◆ Task requirements: Extract all lines that hold "agent" from the records below.
+---+
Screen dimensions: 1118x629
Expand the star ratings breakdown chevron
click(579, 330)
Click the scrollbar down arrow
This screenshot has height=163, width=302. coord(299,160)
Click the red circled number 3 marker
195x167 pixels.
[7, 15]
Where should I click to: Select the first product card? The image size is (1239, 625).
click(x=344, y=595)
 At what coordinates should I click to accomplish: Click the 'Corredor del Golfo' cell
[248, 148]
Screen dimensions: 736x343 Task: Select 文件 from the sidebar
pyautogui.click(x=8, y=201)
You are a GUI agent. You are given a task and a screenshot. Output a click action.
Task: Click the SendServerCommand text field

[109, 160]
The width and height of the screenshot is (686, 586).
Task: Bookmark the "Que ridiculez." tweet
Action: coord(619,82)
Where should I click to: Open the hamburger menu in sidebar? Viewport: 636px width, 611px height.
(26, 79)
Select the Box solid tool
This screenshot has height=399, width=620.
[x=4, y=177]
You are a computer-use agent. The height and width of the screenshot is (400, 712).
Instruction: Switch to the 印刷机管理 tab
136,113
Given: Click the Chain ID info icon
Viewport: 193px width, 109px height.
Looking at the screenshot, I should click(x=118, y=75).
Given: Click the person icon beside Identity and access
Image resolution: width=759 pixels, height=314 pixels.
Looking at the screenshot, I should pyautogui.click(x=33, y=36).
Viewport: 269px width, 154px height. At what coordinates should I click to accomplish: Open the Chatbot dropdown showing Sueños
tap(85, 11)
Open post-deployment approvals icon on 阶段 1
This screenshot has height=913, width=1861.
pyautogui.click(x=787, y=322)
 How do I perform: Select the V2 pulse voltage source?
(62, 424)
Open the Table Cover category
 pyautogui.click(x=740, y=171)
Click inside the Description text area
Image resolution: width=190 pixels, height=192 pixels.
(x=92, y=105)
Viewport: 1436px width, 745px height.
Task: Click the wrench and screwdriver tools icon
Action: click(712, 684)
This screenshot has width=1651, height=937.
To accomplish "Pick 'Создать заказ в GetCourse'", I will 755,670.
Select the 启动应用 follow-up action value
+---+
◆ Response area:
You are a GUI agent. You are given a task and a screenshot. Output a click action.
You are a computer-use agent. The height and width of the screenshot is (400, 712).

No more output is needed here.